Image 5. ES short-term (5D) profile as a double distribution balance
I mention oil once again in context of potentially resilient inflation and rates. In the last weekly outlook I noted oil as a ‘data point’ to watch, specifically regarding Yemen. This acquired prescient qualities by Friday, with a Yemeni missile intercepting an oil tanker. The ship reportedly sank. Indeed oil (CL) hit up to the 78 mark, from a recent low of 70. I was stressing this as a key support level in my feed. As geopolitical events become more volatile, expect this to translate into the price as well. I was also bullish on XOM and this went from lows around 96 to over 102 this week.
Week Ahead
Back to ES. I think we are in a longer-term range of about 150 points either side of 4900 - or as long as the hesitation on a pivot sorts itself out. The market has likely priced in rate cuts sooner, or so I tend to believe. This could mean some sell in February IF the FOMC delivers yet another ‘higher for longer’ or ambiguous outlook. If rate cuts are sooner than I expect then the possibility of overshoot to 5080-5100 could very much be on the table (just not necessarily this week). Conversely, a hawkish Fed could make 4700s ‘great again’.

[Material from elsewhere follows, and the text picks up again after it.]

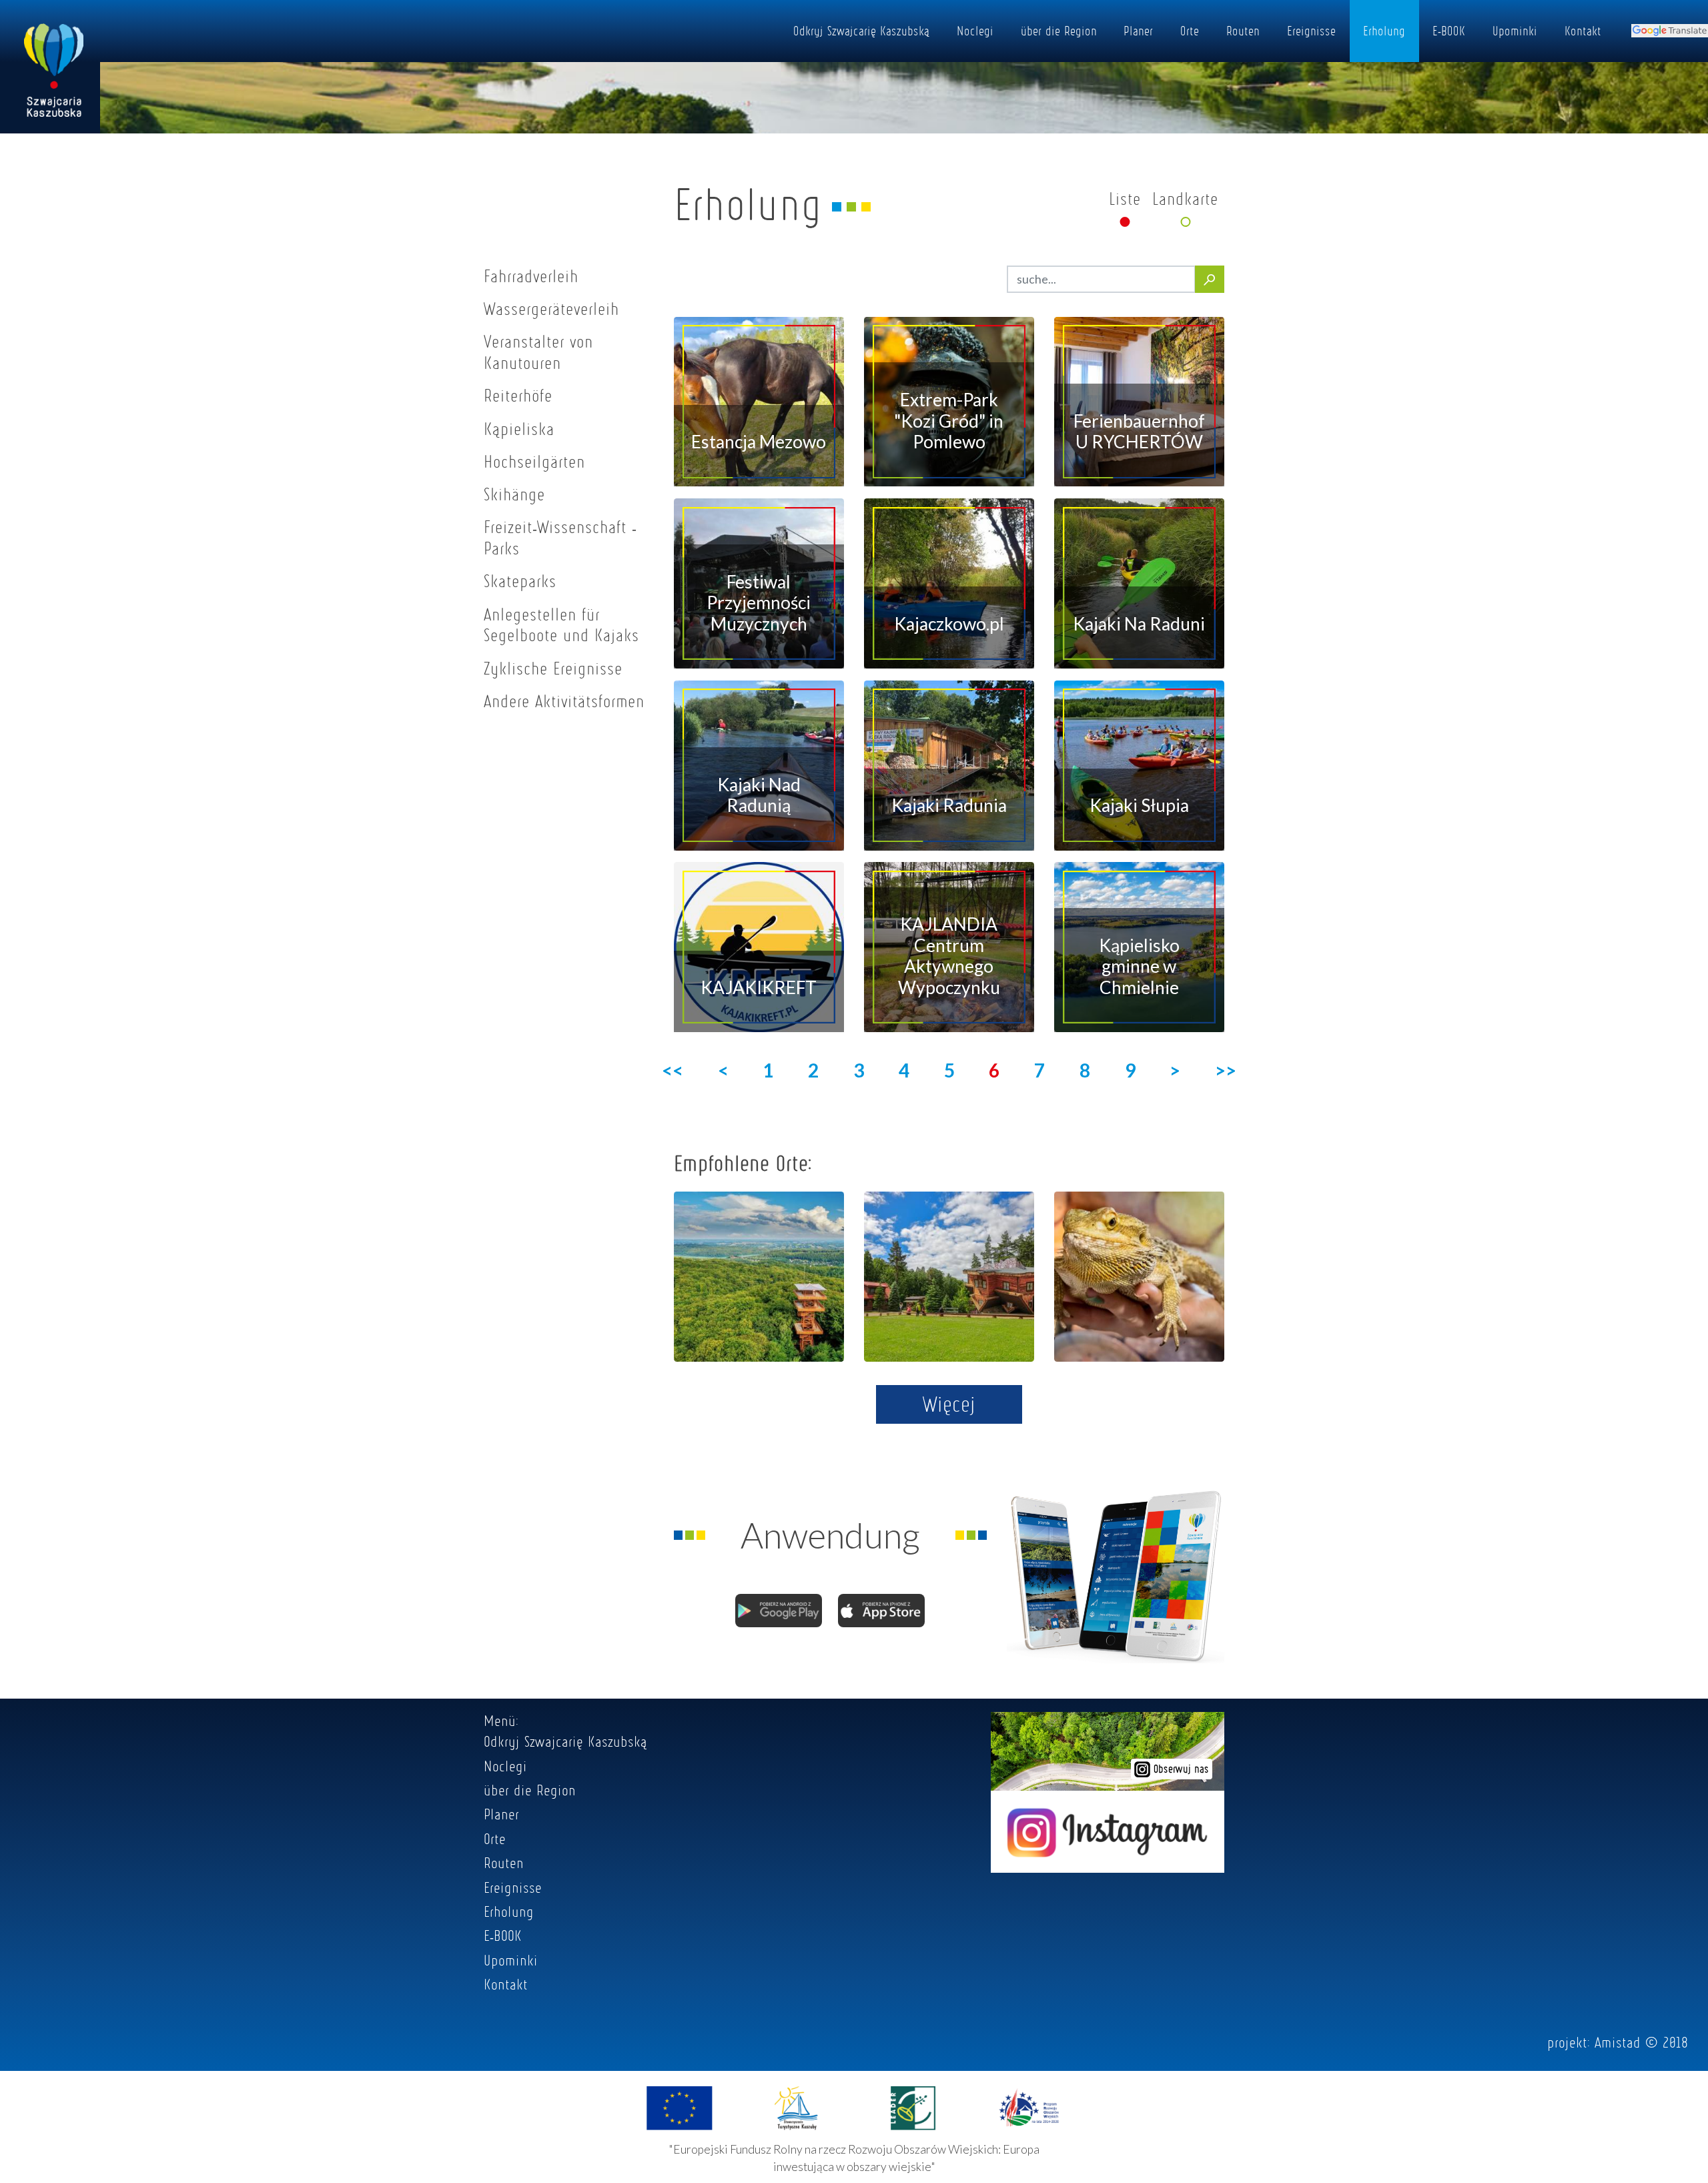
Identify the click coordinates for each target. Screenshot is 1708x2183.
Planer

Realistically I am in favor of about a 90 to 100 point range in the week ahead, barring a tail event. A rejection of downside and a close above 4930 can likely see a further push above 4950. Then a retest of 4930 from above can result in a further imbalance to the upside - a symmetrical outcome might lead us to test as high as 4980, with possible overshoot to major psychological number 5000. A breakout failing to sustain momentum over 4950 could see a traverse of the prior week’s range to the downside.
Sellers defending the prior high or an early ‘look above and fail scenario’ then need to see a close below 4900. This could then set up a break of the prior week’s low thus a break of weekly OTFU. Sellers below 4860 can then attempt to resolve poor structure underneath. Further to the downside, 4837, or the previous balance high, to 4813 is probably an area for patient buyers to step in for a potential trip back to 4900.
Data Watch
Already mentioned FOMC, other data to watch:
Tues, Jan 30: JOLTS, consumer confidence 10h00EST
Weds, Jan 31: Non farm employment 8h15EST; FOMC Statement 2h00EST; FOMC conference 2h30EST
Thurs, Feb 1: Manufacturing PMI 10h00EST
Fri, Jan 26: unemployment, NFP, earning 8h30EST; consumer confidence 10h00EST
Expectations this week are for a range of 95 points with potential for a 20 point overshoot.
And earnings:
Tues, Jan 30: AMD, MSFT, GOOG, SBUX
Weds, Jan 31: BA, MA
Thurs, Feb 1: QCOM, AAPL, AMZN, META
If anything, Merck (MRK) guidance will be interesting on Friday relative to geopolitical events and international trade.
This Week’s Levels and Plan
Pivot 4926. This represent the previous week’s mini balance VAH as well as an area of consistent later selling activity. I lean to the potential of testing down into the 4880s earlier in the week as I do not anticipate a break of balance ahead of FOMC. However - in the case of a ‘look above and fail’ scenario early on this could lead to sufficient momentum to break the PWL.
Levels to mark:
4500
4980
4955
4935 PWH
4926 weekly pivot
4895 buying tail
4873 PWL
4837 prior balance high
4813 prior balance POC
Image 6. Current ES levels and volume profile
a) A close above 4930 can see action into a likely area of sellers at 4955. With acceptance above, 4980 and 5000 open up as targets. Buyer LIS is 4885.
b) Sellers seek to defend the highs once again (including a ‘look above and fail’) but need to show results below 4900. Time below 4900 targets PWL 4873. That break of weekly OTUF can lead to 4860 and ultimate target at 4837, the prior balance high.